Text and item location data
◇ ◇ ◇

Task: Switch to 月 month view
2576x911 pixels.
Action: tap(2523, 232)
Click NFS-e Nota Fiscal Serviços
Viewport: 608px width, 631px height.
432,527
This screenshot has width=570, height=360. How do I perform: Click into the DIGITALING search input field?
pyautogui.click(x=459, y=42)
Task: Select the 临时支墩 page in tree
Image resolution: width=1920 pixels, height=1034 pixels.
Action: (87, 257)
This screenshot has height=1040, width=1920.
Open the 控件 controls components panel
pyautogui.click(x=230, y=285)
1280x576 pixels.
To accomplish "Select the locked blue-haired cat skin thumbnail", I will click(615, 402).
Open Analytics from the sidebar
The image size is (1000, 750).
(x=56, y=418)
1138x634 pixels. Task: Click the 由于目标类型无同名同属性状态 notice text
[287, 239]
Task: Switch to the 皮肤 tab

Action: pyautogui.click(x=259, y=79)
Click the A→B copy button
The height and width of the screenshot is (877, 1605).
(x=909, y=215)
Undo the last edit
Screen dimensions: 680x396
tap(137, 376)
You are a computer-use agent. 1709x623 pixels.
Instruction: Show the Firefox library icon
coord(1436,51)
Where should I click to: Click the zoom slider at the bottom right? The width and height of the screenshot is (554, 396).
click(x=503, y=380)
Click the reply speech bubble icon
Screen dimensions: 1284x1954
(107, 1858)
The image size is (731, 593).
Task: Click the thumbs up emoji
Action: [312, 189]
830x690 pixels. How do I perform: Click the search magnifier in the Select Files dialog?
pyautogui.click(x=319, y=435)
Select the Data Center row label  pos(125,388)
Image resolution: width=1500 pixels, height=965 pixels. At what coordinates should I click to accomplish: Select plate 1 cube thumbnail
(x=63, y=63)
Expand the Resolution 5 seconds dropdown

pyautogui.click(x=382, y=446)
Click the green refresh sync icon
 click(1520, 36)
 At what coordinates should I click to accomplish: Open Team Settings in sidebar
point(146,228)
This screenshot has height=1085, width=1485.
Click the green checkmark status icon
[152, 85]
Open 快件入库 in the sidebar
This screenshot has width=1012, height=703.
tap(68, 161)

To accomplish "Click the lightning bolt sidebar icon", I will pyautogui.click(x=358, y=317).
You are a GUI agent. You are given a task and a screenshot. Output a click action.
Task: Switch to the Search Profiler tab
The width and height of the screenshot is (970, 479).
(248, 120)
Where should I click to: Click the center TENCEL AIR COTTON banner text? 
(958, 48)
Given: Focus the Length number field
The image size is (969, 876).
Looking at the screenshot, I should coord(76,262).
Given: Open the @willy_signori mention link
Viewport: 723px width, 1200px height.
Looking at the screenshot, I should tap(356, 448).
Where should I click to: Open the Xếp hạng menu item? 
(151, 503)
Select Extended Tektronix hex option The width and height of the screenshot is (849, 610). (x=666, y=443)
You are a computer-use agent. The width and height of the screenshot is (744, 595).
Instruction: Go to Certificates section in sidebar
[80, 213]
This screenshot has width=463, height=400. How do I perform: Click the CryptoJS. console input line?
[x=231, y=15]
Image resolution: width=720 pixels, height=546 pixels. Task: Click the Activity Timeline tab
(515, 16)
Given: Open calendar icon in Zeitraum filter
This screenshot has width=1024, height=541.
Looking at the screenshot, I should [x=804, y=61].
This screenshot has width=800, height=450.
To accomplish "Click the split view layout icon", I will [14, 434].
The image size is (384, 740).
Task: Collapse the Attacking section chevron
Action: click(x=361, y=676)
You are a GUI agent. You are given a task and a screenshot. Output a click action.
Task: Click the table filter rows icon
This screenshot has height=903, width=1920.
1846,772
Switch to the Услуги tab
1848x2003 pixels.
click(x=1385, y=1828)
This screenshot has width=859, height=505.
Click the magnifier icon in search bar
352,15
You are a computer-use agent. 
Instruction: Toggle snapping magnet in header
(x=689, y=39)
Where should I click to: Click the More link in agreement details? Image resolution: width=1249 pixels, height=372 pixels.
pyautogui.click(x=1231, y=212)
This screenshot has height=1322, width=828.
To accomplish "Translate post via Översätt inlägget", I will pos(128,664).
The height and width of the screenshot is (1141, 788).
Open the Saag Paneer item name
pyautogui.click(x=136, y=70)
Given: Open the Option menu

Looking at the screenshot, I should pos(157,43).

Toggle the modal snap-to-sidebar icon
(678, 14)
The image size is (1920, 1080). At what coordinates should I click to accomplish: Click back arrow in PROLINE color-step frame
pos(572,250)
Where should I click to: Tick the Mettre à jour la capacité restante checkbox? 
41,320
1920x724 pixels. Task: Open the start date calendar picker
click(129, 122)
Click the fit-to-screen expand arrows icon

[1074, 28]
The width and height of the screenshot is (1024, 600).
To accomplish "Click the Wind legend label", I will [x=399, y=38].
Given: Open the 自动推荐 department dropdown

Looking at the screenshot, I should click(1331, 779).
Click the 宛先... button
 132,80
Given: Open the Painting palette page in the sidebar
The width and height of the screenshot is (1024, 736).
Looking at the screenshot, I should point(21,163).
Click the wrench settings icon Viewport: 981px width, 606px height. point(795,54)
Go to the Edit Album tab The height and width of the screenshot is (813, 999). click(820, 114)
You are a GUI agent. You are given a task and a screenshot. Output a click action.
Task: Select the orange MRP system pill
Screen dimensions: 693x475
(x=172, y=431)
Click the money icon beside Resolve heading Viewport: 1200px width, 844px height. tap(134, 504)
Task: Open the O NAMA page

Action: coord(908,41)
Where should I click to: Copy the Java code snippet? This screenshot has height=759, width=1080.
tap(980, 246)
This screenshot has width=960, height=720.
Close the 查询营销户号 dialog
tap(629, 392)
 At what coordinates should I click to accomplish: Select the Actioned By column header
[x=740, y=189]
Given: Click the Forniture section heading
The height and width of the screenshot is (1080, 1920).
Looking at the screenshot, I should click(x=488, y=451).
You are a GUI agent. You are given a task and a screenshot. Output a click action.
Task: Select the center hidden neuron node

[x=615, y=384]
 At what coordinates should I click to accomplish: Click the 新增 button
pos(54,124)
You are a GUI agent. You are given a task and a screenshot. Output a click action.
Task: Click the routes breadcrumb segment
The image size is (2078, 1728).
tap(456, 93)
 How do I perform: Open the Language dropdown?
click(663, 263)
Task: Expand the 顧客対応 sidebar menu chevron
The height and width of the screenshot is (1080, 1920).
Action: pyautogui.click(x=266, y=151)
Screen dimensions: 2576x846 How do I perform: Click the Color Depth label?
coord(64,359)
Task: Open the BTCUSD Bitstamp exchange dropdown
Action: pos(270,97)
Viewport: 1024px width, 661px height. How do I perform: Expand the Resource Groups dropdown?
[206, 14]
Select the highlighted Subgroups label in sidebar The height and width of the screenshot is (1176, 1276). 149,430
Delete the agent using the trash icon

◇ ◇ ◇

Goal of the exercise: Convert the data above into a Markdown table with the columns No. and Line. Give each non-blank line its own row, numbered in order, and omit blank lines.

Worked solution:
| No. | Line |
|---|---|
| 1 | Task: Switch to 月 month view |
| 2 | 2576x911 pixels. |
| 3 | Action: tap(2523, 232) |
| 4 | Click NFS-e Nota Fiscal Serviços |
| 5 | Viewport: 608px width, 631px height. |
| 6 | 432,527 |
| 7 | This screenshot has width=570, height=360. How do I perform: Click into the DIGITALING search input field? |
| 8 | pyautogui.click(x=459, y=42) |
| 9 | Task: Select the 临时支墩 page in tree |
| 10 | Image resolution: width=1920 pixels, height=1034 pixels. |
| 11 | Action: (87, 257) |
| 12 | This screenshot has height=1040, width=1920. |
| 13 | Open the 控件 controls components panel |
| 14 | pyautogui.click(x=230, y=285) |
| 15 | 1280x576 pixels. |
| 16 | To accomplish "Select the locked blue-haired cat skin thumbnail", I will click(615, 402). |
| 17 | Open Analytics from the sidebar |
| 18 | The image size is (1000, 750). |
| 19 | (x=56, y=418) |
| 20 | 1138x634 pixels. Task: Click the 由于目标类型无同名同属性状态 notice text |
| 21 | [287, 239] |
| 22 | Task: Switch to the 皮肤 tab |
| 23 | Action: pyautogui.click(x=259, y=79) |
| 24 | Click the A→B copy button |
| 25 | The height and width of the screenshot is (877, 1605). |
| 26 | (x=909, y=215) |
| 27 | Undo the last edit |
| 28 | Screen dimensions: 680x396 |
| 29 | tap(137, 376) |
| 30 | You are a computer-use agent. 1709x623 pixels. |
| 31 | Instruction: Show the Firefox library icon |
| 32 | coord(1436,51) |
| 33 | Where should I click to: Click the zoom slider at the bottom right? The width and height of the screenshot is (554, 396). |
| 34 | click(x=503, y=380) |
| 35 | Click the reply speech bubble icon |
| 36 | Screen dimensions: 1284x1954 |
| 37 | (107, 1858) |
| 38 | The image size is (731, 593). |
| 39 | Task: Click the thumbs up emoji |
| 40 | Action: [312, 189] |
| 41 | 830x690 pixels. How do I perform: Click the search magnifier in the Select Files dialog? |
| 42 | pyautogui.click(x=319, y=435) |
| 43 | Select the Data Center row label  pos(125,388) |
| 44 | Image resolution: width=1500 pixels, height=965 pixels. At what coordinates should I click to accomplish: Select plate 1 cube thumbnail |
| 45 | (x=63, y=63) |
| 46 | Expand the Resolution 5 seconds dropdown |
| 47 | pyautogui.click(x=382, y=446) |
| 48 | Click the green refresh sync icon |
| 49 |  click(1520, 36) |
| 50 |  At what coordinates should I click to accomplish: Open Team Settings in sidebar |
| 51 | point(146,228) |
| 52 | This screenshot has height=1085, width=1485. |
| 53 | Click the green checkmark status icon |
| 54 | [152, 85] |
| 55 | Open 快件入库 in the sidebar |
| 56 | This screenshot has width=1012, height=703. |
| 57 | tap(68, 161) |
| 58 | To accomplish "Click the lightning bolt sidebar icon", I will pyautogui.click(x=358, y=317). |
| 59 | You are a GUI agent. You are given a task and a screenshot. Output a click action. |
| 60 | Task: Switch to the Search Profiler tab |
| 61 | The width and height of the screenshot is (970, 479). |
| 62 | (248, 120) |
| 63 | Where should I click to: Click the center TENCEL AIR COTTON banner text?  |
| 64 | (958, 48) |
| 65 | Given: Focus the Length number field |
| 66 | The image size is (969, 876). |
| 67 | Looking at the screenshot, I should coord(76,262). |
| 68 | Given: Open the @willy_signori mention link |
| 69 | Viewport: 723px width, 1200px height. |
| 70 | Looking at the screenshot, I should tap(356, 448). |
| 71 | Where should I click to: Open the Xếp hạng menu item?  |
| 72 | (151, 503) |
| 73 | Select Extended Tektronix hex option The width and height of the screenshot is (849, 610). (x=666, y=443) |
| 74 | You are a computer-use agent. The width and height of the screenshot is (744, 595). |
| 75 | Instruction: Go to Certificates section in sidebar |
| 76 | [80, 213] |
| 77 | This screenshot has width=463, height=400. How do I perform: Click the CryptoJS. console input line? |
| 78 | [x=231, y=15] |
| 79 | Image resolution: width=720 pixels, height=546 pixels. Task: Click the Activity Timeline tab |
| 80 | (515, 16) |
| 81 | Given: Open calendar icon in Zeitraum filter |
| 82 | This screenshot has width=1024, height=541. |
| 83 | Looking at the screenshot, I should [x=804, y=61]. |
| 84 | This screenshot has width=800, height=450. |
| 85 | To accomplish "Click the split view layout icon", I will [14, 434]. |
| 86 | The image size is (384, 740). |
| 87 | Task: Collapse the Attacking section chevron |
| 88 | Action: click(x=361, y=676) |
| 89 | You are a GUI agent. You are given a task and a screenshot. Output a click action. |
| 90 | Task: Click the table filter rows icon |
| 91 | This screenshot has height=903, width=1920. |
| 92 | 1846,772 |
| 93 | Switch to the Услуги tab |
| 94 | 1848x2003 pixels. |
| 95 | click(x=1385, y=1828) |
| 96 | This screenshot has width=859, height=505. |
| 97 | Click the magnifier icon in search bar |
| 98 | 352,15 |
| 99 | You are a computer-use agent.  |
| 100 | Instruction: Toggle snapping magnet in header |
| 101 | (x=689, y=39) |
| 102 | Where should I click to: Click the More link in agreement details? Image resolution: width=1249 pixels, height=372 pixels. |
| 103 | pyautogui.click(x=1231, y=212) |
| 104 | This screenshot has height=1322, width=828. |
| 105 | To accomplish "Translate post via Översätt inlägget", I will pos(128,664). |
| 106 | The height and width of the screenshot is (1141, 788). |
| 107 | Open the Saag Paneer item name |
| 108 | pyautogui.click(x=136, y=70) |
| 109 | Given: Open the Option menu |
| 110 | Looking at the screenshot, I should pos(157,43). |
| 111 | Toggle the modal snap-to-sidebar icon |
| 112 | (678, 14) |
| 113 | The image size is (1920, 1080). At what coordinates should I click to accomplish: Click back arrow in PROLINE color-step frame |
| 114 | pos(572,250) |
| 115 | Where should I click to: Tick the Mettre à jour la capacité restante checkbox?  |
| 116 | 41,320 |
| 117 | 1920x724 pixels. Task: Open the start date calendar picker |
| 118 | click(129, 122) |
| 119 | Click the fit-to-screen expand arrows icon |
| 120 | [1074, 28] |
| 121 | The width and height of the screenshot is (1024, 600). |
| 122 | To accomplish "Click the Wind legend label", I will [x=399, y=38]. |
| 123 | Given: Open the 自动推荐 department dropdown |
| 124 | Looking at the screenshot, I should click(1331, 779). |
| 125 | Click the 宛先... button |
| 126 |  132,80 |
| 127 | Given: Open the Painting palette page in the sidebar |
| 128 | The width and height of the screenshot is (1024, 736). |
| 129 | Looking at the screenshot, I should point(21,163). |
| 130 | Click the wrench settings icon Viewport: 981px width, 606px height. point(795,54) |
| 131 | Go to the Edit Album tab The height and width of the screenshot is (813, 999). click(820, 114) |
| 132 | You are a GUI agent. You are given a task and a screenshot. Output a click action. |
| 133 | Task: Select the orange MRP system pill |
| 134 | Screen dimensions: 693x475 |
| 135 | (x=172, y=431) |
| 136 | Click the money icon beside Resolve heading Viewport: 1200px width, 844px height. tap(134, 504) |
| 137 | Task: Open the O NAMA page |
| 138 | Action: coord(908,41) |
| 139 | Where should I click to: Copy the Java code snippet? This screenshot has height=759, width=1080. |
| 140 | tap(980, 246) |
| 141 | This screenshot has width=960, height=720. |
| 142 | Close the 查询营销户号 dialog |
| 143 | tap(629, 392) |
| 144 |  At what coordinates should I click to accomplish: Select the Actioned By column header |
| 145 | [x=740, y=189] |
| 146 | Given: Click the Forniture section heading |
| 147 | The height and width of the screenshot is (1080, 1920). |
| 148 | Looking at the screenshot, I should click(x=488, y=451). |
| 149 | You are a GUI agent. You are given a task and a screenshot. Output a click action. |
| 150 | Task: Select the center hidden neuron node |
| 151 | [x=615, y=384] |
| 152 |  At what coordinates should I click to accomplish: Click the 新增 button |
| 153 | pos(54,124) |
| 154 | You are a GUI agent. You are given a task and a screenshot. Output a click action. |
| 155 | Task: Click the routes breadcrumb segment |
| 156 | The image size is (2078, 1728). |
| 157 | tap(456, 93) |
| 158 |  How do I perform: Open the Language dropdown? |
| 159 | click(663, 263) |
| 160 | Task: Expand the 顧客対応 sidebar menu chevron |
| 161 | The height and width of the screenshot is (1080, 1920). |
| 162 | Action: pyautogui.click(x=266, y=151) |
| 163 | Screen dimensions: 2576x846 How do I perform: Click the Color Depth label? |
| 164 | coord(64,359) |
| 165 | Task: Open the BTCUSD Bitstamp exchange dropdown |
| 166 | Action: pos(270,97) |
| 167 | Viewport: 1024px width, 661px height. How do I perform: Expand the Resource Groups dropdown? |
| 168 | [206, 14] |
| 169 | Select the highlighted Subgroups label in sidebar The height and width of the screenshot is (1176, 1276). 149,430 |
| 170 | Delete the agent using the trash icon |